Healthcare contributes up to 10% of global greenhouse-gas emissions, yet most reform efforts target the wrong things. The real drivers are supply chains, anaesthetic gases, and preventable admissions - not hospital lighting. And three persistent myths are slowing the fixes that already exist.
Three Myths Blocking Real Progress
Three misconceptions keep stalling healthcare decarbonization.
First, that going green compromises patient care. The evidence points the other way. Reducing unnecessary procedures and cutting low-value interventions tends to lower emissions and improve outcomes at the same time.
Second, that healthcare is too fragmented to coordinate. Large health systems have already set binding net-zero targets and tracked progress publicly. Complexity is real, but it is not a permanent excuse.
Third, that individual clinicians are the main lever. Procurement contracts, infrastructure design, and pharmaceutical supply chains drive the majority of emissions. Framing this as a personal responsibility issue lets systemic actors off the hook.
Only 33% of nurses and midwives were familiar with the term net-zero healthcare, and 76.9% identified inadequate implementation of environmental policies as a major barrier to sustainable practice. Awareness gaps reinforce all three myths.

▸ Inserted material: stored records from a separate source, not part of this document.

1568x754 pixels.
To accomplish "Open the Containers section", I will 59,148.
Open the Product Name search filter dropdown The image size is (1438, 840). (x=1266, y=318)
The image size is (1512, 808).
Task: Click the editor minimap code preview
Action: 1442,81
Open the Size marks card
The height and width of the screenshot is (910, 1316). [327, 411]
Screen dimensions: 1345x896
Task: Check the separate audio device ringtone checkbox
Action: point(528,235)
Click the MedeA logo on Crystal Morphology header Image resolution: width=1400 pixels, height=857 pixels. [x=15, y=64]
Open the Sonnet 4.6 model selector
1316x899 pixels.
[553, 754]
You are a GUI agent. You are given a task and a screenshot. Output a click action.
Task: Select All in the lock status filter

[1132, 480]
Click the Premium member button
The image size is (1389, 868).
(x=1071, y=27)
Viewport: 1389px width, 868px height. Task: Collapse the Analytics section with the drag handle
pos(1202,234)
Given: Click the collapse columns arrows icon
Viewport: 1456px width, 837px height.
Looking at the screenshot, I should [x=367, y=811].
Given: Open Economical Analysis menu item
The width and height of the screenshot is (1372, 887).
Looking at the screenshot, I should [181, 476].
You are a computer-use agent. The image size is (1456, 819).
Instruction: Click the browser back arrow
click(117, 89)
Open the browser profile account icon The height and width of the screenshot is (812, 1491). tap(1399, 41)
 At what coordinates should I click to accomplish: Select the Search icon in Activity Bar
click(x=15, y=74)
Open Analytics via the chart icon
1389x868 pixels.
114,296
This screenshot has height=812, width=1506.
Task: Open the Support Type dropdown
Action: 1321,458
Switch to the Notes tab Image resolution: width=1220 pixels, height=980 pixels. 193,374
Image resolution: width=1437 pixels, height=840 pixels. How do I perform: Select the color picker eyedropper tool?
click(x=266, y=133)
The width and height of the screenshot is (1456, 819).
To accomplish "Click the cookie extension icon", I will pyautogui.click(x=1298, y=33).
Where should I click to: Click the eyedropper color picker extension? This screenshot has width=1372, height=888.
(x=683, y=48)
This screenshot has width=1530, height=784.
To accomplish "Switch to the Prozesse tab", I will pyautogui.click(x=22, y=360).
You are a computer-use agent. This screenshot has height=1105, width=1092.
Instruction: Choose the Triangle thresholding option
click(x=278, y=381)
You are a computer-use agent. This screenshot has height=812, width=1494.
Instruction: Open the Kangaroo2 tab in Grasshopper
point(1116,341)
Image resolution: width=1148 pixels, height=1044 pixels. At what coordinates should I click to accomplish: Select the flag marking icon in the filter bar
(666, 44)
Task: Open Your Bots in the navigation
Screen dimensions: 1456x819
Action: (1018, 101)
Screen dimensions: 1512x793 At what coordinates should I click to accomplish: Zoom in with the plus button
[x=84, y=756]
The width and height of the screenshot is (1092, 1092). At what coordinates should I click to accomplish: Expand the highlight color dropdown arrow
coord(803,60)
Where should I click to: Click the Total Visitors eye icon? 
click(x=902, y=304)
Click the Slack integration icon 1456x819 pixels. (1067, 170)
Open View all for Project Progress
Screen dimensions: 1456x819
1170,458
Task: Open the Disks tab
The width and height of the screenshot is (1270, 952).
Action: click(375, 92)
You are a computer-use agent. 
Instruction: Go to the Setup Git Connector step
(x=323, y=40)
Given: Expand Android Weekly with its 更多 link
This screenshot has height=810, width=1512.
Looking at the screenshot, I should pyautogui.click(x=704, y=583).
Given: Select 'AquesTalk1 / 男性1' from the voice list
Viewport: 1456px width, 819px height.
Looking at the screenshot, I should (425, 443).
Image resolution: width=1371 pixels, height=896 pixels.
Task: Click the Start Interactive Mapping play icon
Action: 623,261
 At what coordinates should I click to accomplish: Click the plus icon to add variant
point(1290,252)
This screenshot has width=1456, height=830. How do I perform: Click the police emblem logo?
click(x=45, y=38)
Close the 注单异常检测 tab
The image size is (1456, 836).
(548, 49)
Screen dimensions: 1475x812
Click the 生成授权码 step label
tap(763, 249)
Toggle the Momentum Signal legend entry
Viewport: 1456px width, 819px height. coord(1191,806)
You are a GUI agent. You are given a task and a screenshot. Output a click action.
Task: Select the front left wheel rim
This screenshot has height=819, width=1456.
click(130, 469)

Where Interventions Land Hardest
Three targets consistently deliver the highest yield.
Supply chain reform comes first. Switching to lower-carbon suppliers and reusable devices can shrink the largest emissions category in most health systems. Procurement is policy.
Anaesthetic gas substitution is next. University Hospital Southampton cut anaesthetic gas waste by 87% by deactivating central piped nitrous oxide systems, with no compromise to patient safety.
Preventive care rounds out the list. Every avoided hospitalization eliminates the energy, consumables, transport, and waste tied to that entire care episode. Prevention is decarbonization.